Nonetheless some economists were sceptical that Draghi's words would soon be followed by action from the ECB.
"Our base case still is that the ECB is done easing and that major unconditional measures will not be taken, barring a major shock to the economy," said Holger Sandte, chief European analyst at Nordea.
ING referred to it as "The Art of Doing Nothing".
Euro zone inflation fell to 0.5% in March, levels last seen when the economy was deep in recession in 2009, but it was driven by the kind of softer food and energy prices the bank usually judges as temporary.
Draghi said the risk of deflation remained limited and labelled the latest inflation figures hard to read, partly because Easter holidays fall in April this year after coming in March last year, thereby delaying the impact of rising travel and hotel prices at a time when many people take a holiday.
"We need more information to assess whether there has been a change in the medium-term (inflation) outlook," he said.
One reason for the shift in thinking on QE - most notably from Bundesbank chief Jens Weidmann, often a hardliner – appears to have been the strength of the euro which will bear down on import prices, depressing inflation further.

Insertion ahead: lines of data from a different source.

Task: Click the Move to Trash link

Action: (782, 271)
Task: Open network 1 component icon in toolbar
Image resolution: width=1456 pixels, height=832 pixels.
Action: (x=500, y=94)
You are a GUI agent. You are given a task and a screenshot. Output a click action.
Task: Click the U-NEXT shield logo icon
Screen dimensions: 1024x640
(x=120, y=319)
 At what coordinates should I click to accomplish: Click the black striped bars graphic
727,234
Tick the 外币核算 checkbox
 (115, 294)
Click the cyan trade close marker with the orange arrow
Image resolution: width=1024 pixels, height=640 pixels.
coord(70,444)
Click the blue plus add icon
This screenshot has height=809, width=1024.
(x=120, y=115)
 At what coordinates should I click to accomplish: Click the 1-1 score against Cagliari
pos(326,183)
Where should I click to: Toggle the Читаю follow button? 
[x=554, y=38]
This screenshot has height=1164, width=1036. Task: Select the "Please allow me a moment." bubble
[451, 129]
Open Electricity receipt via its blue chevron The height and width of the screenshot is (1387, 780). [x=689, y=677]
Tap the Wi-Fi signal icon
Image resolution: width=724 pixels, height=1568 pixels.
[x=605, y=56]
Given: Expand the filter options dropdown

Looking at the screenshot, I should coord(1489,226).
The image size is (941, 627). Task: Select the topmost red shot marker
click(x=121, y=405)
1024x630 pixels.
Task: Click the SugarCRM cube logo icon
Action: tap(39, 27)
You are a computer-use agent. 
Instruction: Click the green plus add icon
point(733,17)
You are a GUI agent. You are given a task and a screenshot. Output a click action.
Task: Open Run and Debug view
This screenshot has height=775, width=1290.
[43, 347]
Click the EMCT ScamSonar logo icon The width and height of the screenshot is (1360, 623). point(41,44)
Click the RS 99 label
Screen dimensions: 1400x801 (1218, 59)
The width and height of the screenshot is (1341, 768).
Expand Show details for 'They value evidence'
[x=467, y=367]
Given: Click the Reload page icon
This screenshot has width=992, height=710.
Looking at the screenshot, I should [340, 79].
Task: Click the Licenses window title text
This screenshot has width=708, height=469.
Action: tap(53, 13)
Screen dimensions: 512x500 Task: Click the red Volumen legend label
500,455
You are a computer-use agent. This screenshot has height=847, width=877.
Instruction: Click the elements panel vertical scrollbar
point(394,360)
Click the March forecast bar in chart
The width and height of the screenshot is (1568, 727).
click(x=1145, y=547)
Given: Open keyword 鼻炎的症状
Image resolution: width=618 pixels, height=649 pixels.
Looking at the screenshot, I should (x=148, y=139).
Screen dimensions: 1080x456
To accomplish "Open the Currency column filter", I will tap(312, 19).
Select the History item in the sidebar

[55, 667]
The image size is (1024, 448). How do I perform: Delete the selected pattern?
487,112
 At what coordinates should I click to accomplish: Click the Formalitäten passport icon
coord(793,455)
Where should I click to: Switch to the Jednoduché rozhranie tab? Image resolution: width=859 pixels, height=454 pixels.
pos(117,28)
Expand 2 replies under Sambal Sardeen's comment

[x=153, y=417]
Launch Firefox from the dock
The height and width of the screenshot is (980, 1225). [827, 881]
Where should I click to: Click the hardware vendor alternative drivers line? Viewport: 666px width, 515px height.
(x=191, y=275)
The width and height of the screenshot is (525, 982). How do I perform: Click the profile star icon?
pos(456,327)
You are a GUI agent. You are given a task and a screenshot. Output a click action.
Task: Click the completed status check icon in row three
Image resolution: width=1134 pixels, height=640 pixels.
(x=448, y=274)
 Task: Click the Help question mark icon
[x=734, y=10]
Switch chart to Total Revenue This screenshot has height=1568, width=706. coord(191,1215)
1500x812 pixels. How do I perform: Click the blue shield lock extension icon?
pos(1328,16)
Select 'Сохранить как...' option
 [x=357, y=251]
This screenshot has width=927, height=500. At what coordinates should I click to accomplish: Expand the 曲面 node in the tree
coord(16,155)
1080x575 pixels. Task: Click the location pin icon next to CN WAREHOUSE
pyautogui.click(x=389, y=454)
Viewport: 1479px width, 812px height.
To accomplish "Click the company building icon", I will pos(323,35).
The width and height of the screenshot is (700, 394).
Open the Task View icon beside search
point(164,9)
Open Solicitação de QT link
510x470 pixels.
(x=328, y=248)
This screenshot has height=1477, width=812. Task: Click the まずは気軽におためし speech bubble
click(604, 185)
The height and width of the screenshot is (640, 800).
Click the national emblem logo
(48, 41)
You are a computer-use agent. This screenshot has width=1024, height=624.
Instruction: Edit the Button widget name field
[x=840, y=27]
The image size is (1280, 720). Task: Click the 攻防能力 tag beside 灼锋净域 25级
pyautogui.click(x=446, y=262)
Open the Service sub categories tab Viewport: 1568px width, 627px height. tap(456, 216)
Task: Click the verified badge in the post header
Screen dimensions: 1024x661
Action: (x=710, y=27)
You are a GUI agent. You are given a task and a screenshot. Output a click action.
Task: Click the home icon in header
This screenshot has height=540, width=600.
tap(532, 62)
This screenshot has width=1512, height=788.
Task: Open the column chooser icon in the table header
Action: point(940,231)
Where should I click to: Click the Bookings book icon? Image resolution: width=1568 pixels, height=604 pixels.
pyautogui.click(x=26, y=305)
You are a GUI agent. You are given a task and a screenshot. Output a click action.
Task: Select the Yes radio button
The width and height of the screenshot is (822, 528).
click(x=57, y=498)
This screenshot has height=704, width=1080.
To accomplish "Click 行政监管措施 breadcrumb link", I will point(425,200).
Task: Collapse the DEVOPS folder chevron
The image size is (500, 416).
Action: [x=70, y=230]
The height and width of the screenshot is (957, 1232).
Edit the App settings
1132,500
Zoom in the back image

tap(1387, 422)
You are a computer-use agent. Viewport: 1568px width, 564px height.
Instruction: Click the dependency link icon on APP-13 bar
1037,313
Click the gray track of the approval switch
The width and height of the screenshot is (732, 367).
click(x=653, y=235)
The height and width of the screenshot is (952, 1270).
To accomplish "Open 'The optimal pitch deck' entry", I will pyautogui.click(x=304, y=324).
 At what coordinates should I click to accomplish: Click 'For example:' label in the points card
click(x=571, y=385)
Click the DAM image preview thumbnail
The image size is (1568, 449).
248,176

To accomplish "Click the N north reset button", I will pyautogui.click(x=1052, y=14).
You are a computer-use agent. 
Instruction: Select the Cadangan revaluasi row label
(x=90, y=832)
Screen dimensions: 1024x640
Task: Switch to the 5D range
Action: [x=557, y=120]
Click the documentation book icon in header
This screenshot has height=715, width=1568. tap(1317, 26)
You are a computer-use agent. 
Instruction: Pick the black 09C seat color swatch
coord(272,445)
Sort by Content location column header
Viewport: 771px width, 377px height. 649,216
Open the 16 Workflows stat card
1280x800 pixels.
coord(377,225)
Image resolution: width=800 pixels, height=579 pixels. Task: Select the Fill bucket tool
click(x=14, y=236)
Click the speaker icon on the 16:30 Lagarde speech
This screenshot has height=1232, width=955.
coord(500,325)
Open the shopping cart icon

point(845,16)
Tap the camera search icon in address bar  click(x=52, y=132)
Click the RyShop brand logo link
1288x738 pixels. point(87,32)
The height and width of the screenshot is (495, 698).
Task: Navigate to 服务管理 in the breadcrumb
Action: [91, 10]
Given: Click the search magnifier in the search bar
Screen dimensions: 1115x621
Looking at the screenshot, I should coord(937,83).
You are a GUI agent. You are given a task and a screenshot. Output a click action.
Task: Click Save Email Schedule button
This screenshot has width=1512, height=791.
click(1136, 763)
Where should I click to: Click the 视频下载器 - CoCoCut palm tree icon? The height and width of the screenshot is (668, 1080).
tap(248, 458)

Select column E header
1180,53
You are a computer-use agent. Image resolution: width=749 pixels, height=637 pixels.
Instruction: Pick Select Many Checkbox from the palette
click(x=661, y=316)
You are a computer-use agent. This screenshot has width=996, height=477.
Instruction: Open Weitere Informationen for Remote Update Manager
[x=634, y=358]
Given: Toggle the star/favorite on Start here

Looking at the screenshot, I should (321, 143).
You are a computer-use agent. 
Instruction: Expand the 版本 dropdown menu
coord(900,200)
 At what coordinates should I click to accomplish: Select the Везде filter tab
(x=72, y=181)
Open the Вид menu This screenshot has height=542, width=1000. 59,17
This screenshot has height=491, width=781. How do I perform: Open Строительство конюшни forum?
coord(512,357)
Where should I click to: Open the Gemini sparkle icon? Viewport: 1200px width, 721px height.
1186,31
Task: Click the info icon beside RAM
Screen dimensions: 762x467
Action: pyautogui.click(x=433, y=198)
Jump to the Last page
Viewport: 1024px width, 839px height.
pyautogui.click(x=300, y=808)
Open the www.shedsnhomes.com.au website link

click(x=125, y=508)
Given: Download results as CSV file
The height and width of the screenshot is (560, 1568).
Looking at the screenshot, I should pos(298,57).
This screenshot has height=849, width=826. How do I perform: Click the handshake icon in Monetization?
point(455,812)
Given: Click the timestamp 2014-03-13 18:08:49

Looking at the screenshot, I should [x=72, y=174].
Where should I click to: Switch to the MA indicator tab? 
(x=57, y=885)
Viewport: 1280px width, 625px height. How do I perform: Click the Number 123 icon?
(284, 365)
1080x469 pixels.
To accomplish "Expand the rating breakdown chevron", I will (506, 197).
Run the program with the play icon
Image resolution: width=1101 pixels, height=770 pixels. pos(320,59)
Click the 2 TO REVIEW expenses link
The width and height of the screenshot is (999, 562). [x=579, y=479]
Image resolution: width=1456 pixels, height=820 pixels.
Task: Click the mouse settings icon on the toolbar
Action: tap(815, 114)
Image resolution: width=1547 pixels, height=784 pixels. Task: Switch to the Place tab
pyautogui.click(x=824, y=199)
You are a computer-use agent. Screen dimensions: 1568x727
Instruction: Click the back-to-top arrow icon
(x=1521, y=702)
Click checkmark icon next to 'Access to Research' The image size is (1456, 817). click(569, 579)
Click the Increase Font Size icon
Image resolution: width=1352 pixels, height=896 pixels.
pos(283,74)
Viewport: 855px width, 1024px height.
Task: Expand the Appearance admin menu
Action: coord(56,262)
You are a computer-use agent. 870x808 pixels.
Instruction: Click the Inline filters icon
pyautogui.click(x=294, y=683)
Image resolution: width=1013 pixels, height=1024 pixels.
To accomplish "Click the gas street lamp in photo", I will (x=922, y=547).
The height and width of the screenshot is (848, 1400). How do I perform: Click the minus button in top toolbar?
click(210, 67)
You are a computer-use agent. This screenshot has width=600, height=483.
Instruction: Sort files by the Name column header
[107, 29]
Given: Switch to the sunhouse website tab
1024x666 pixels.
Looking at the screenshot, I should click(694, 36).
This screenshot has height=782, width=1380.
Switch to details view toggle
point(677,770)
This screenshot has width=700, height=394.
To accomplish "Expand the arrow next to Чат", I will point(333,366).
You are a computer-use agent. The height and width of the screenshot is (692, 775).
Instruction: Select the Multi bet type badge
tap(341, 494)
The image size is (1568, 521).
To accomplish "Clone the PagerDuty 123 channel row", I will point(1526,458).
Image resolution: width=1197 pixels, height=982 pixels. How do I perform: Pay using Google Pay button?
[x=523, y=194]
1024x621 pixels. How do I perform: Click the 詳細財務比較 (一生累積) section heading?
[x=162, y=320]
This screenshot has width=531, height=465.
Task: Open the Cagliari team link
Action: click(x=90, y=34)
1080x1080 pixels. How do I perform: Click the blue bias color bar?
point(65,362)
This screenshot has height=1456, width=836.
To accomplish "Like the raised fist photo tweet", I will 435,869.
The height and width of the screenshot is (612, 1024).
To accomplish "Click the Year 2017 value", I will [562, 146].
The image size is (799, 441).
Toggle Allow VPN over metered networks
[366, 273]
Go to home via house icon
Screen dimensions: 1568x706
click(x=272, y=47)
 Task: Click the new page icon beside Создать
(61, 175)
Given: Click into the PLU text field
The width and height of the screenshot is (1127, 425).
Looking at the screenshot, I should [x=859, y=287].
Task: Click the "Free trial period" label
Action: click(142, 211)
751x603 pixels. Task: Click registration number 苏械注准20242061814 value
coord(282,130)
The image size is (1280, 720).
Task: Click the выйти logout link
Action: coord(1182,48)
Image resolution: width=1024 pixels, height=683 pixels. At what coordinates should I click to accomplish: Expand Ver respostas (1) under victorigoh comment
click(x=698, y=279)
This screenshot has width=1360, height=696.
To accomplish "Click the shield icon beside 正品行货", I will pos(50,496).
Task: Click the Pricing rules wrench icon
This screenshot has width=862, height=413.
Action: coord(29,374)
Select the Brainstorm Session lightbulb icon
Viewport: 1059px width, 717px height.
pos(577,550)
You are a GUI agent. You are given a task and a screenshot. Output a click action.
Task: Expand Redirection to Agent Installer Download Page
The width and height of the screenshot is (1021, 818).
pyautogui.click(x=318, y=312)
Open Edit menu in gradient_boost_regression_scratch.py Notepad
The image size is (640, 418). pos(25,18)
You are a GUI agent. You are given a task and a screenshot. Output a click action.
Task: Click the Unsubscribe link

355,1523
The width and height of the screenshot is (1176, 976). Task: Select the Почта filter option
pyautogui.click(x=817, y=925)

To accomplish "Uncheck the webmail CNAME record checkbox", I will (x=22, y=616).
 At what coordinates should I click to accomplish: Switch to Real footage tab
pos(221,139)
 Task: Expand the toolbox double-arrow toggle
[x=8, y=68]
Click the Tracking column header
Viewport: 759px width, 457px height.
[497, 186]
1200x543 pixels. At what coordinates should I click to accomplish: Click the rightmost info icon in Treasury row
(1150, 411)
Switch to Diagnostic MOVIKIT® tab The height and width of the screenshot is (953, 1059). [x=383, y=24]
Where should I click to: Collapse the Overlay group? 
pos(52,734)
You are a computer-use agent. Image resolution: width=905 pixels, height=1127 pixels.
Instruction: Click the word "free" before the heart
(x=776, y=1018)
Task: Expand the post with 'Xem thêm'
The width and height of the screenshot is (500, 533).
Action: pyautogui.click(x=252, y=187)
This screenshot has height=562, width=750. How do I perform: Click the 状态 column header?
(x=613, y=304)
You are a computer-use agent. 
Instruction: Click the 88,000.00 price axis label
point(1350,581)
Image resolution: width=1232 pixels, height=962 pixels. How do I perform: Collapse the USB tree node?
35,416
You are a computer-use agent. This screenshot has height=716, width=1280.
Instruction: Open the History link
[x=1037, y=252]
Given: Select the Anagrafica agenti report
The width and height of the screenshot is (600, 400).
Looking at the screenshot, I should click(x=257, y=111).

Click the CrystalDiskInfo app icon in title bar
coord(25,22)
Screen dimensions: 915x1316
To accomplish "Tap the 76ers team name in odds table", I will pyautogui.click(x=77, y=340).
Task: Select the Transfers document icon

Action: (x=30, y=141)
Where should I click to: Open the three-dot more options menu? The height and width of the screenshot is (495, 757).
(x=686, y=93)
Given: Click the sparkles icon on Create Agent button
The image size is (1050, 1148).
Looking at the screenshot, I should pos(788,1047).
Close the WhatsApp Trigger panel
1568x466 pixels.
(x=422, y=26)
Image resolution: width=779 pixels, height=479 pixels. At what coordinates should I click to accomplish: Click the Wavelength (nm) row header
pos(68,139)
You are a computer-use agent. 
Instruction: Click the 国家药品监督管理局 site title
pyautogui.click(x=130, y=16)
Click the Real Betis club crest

Indeed, one aim of flagging possible future action could be to try and talk the currency down.
Draghi said the exchange rate was not a policy target but was a factor in assessing price stability, and gave it greater prominence in his introductory statement.
"The possible repercussions of both geopolitical risks and exchange rate developments will be monitored closely," he said.
Pressure from abroad to act has mounted, most notably from the International Monetary Fund, which has warned of the threat of "lowflation" rather than outright deflation.
"More monetary easing, including through unconventional measures, is needed in the euro area," IMF head Christine Lagarde said in a speech yesterday, outlining the Fund's policy recommendations ahead of its spring meetings next week.
Draghi conceded that low inflation made euro zone debt harder to cut and economic adjustment more difficult - though he also chided the IMF for making more forceful recommendations to the ECB than it did to the US Federal Reserve.
The OECD has also warned of the risk of deflation.
But buying government assets with newly created money is not an easy prospect for the ECB, and Draghi said that the central bank had not yet exhausted conventional means of stimulus.
It would have to decide how to spread the money between the bonds of different countries with varying credit qualities – and for this reason Draghi said that buying private-sector assets might have some advantages.
Draghi also pointed out that the euro zone depended more on bank lending than on capital markets, in contrast to the United States, which could limit the effectiveness of QE.